ASSIGNED TASK: The copy should hold only the line containing "Task: Click the refresh" and the lines after it through the end of the material, each exact, with no pictures.
STUDY MATERIAL START
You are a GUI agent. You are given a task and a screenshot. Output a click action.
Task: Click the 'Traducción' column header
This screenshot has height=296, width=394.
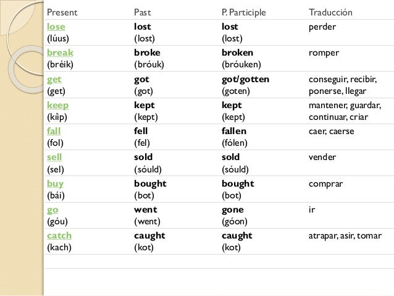330,12
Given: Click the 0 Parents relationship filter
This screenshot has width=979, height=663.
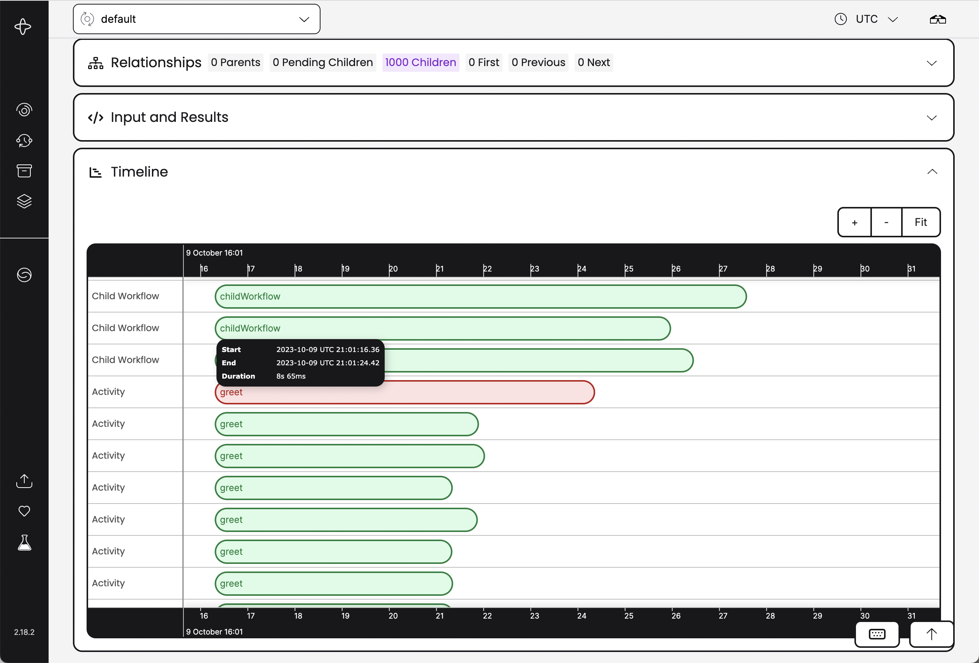Looking at the screenshot, I should [235, 62].
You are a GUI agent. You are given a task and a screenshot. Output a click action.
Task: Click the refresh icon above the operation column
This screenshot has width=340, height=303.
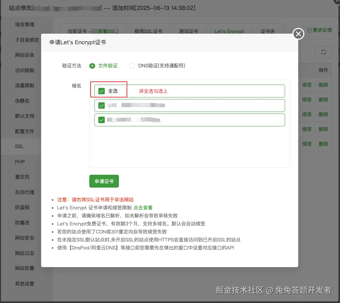(x=323, y=52)
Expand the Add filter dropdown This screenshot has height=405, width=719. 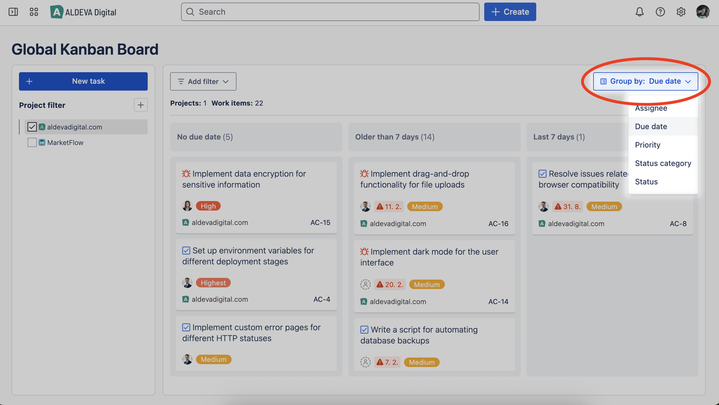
STUDY MATERIAL END
ANSWER SPACE:
Task: Click the refresh icon above the operation column
This screenshot has width=340, height=303.
(x=323, y=52)
Expand the Add filter dropdown This screenshot has height=405, width=719. 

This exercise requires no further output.